Indeed, this worthy governor, who bore the name of Adolf Esmit, had the reputation of being an all-round bad egg. Privateering had been his former occupation, and while buccaneers and their ilk were looked upon, even by law-abiding citizens, as something of gentlemen and good fellows, and no one greatly blamed Adolf for protecting these soldiers of fortune—for a consideration, of course—still, the islanders did not like the idea of his harboring riffraff from far and near and gathering under his hospitable wing a crowd of runaway slaves and servants, deserting seamen, and debtors. Moreover, he was a usurper. He had driven away his brother Nickolas, who was the rightful governor, and then, having acquired what we should nowadays dub a case of “swelled head,” had seen fit to declare himself governor of all the Virgin Isles and snapped his fingers, figuratively if not literally, at the British claimants and the Danish authorities as well. In the meantime he piled up a goodly sum for a rainy day by outfitting pirate ships and refusing to restore to their rightful owners prizes brought to his island.

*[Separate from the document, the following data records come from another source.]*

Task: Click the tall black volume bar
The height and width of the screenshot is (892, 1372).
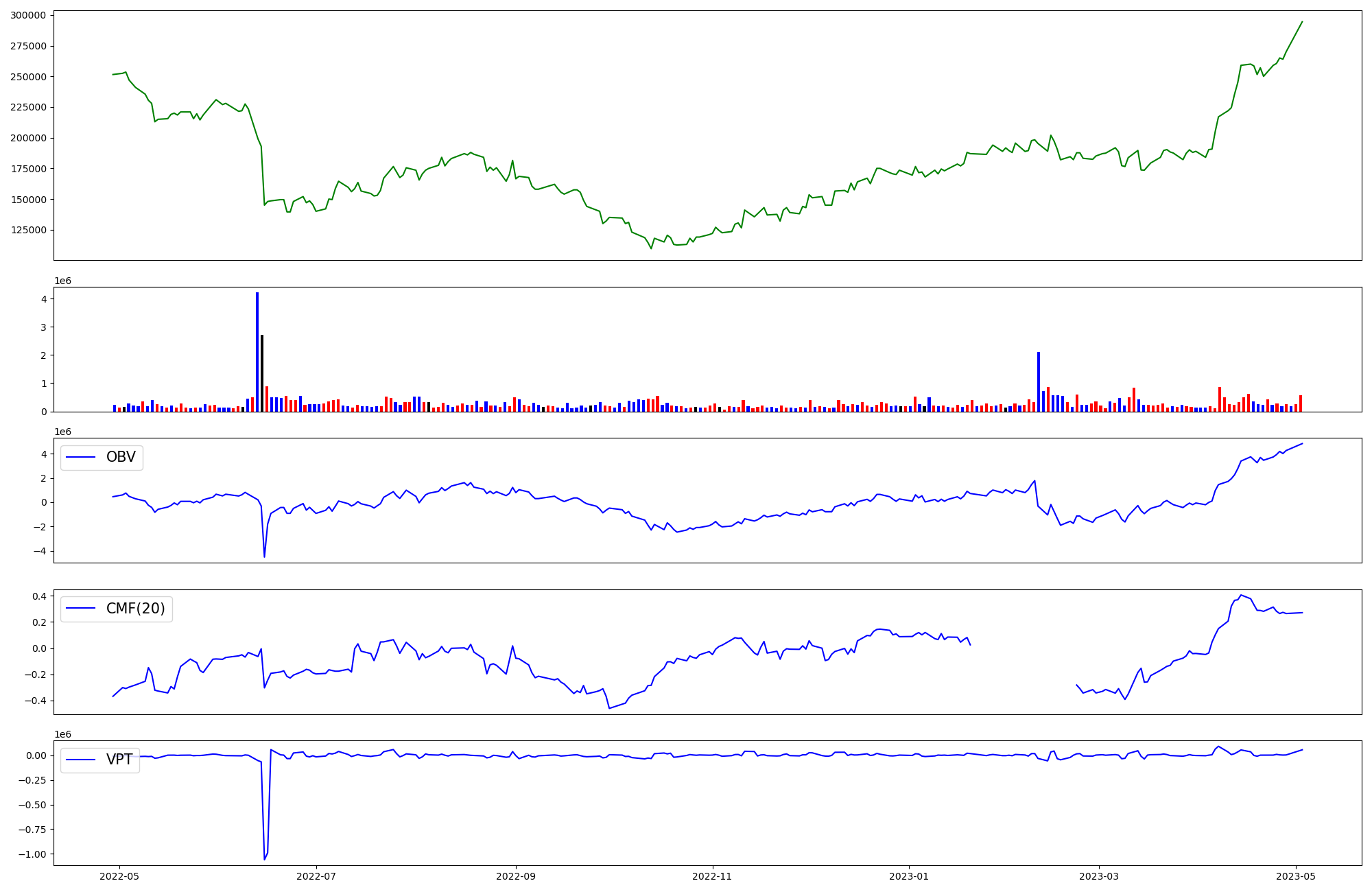Action: 262,374
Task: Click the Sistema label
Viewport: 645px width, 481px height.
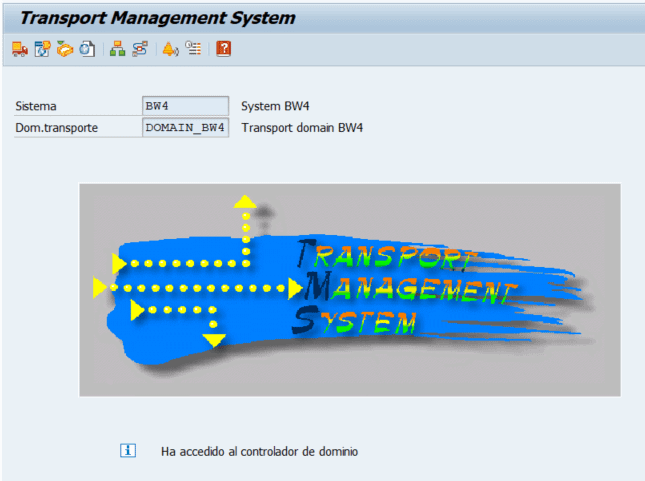Action: [x=36, y=106]
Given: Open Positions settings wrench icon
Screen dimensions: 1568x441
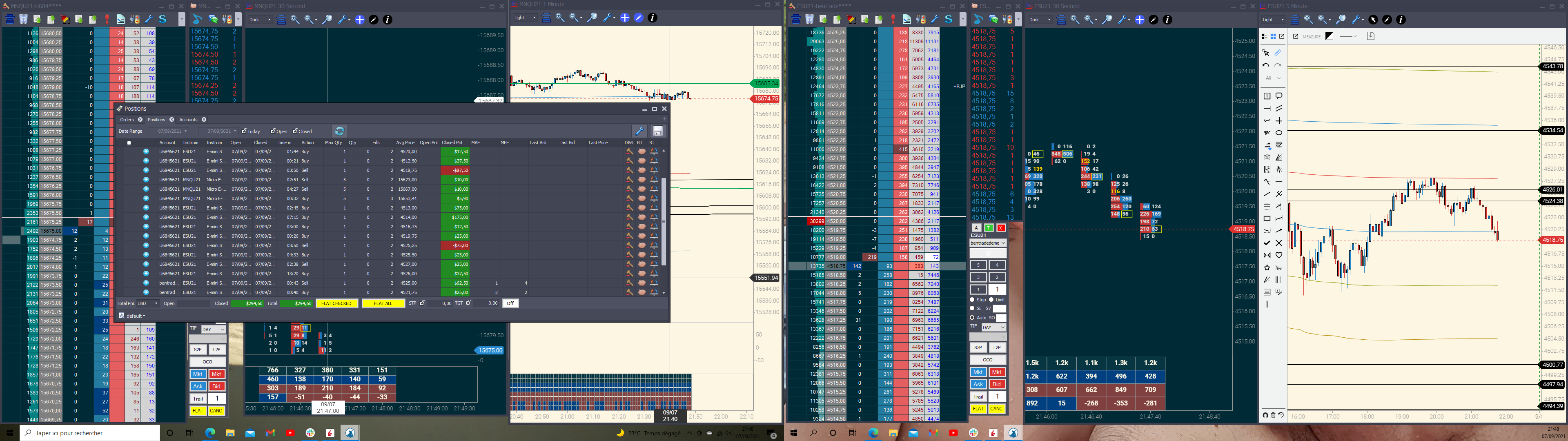Looking at the screenshot, I should click(639, 131).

But even Adolf realized that there was a limit [[82]]to effrontery, and when protests became too numerous for comfort he hinted to his associates that St. John was far more attractive than St. Thomas, that its harbors were safer and more commodious, and that, it being uninhabited, his corsair friends could be sure that no one would object to their presence there. And as the place was but three miles distant from St. Thomas, it was quite feasible for him and his cronies to spend jolly evenings together and none the wiser.
Of course, in time, tales of Esmit’s activities reached Denmark; and, whatever his private opinions may have been, the Danish sovereign was in no mind to have serious difficulties with Great Britain. Therefore he promptly despatched a new man, named Iversen, to take charge of St. Thomas’s fortunes, and, foreseeing difficulties in getting rid of Esmit, suggested that Governor Stapleton should aid the new executive with force of arms. The British, nothing loath, gladly agreed, and, reinforced with an armed sloop from the British islands, Iversen arrived at St. Thomas in October, 1684, and without resistance took possession not only of the islands but of Adolf as well.
Possibly Iversen had no ill-will against the buccaneers; or possibly he followed his orders to the letter and, not being quite certain in his mind as [[83]]to whether St. John was under his jurisdiction or not, left the freebooters in the neighboring isle unmolested and diplomatically informed the British that if they wished St. John rid of pirates they could do the job themselves. Whether they attempted it or not, history fails to record, but if they did they must have been unsuccessful, for English history seldom fails to call attention to every victory, no matter how small, although British historians are often remarkably absent-minded regarding the other side of the ledger.
Moreover, as the islands then under the British flag were not above harboring well-disposed pirate craft, it is exceedingly doubtful if even peppery old Governor Stapleton bestirred himself greatly, with his meager forces, against the buccaneers. He well knew that he could not hope to destroy or capture them all and that too much hostility would merely result in reprisals on British merchant ships which the struggling English colonies could ill afford.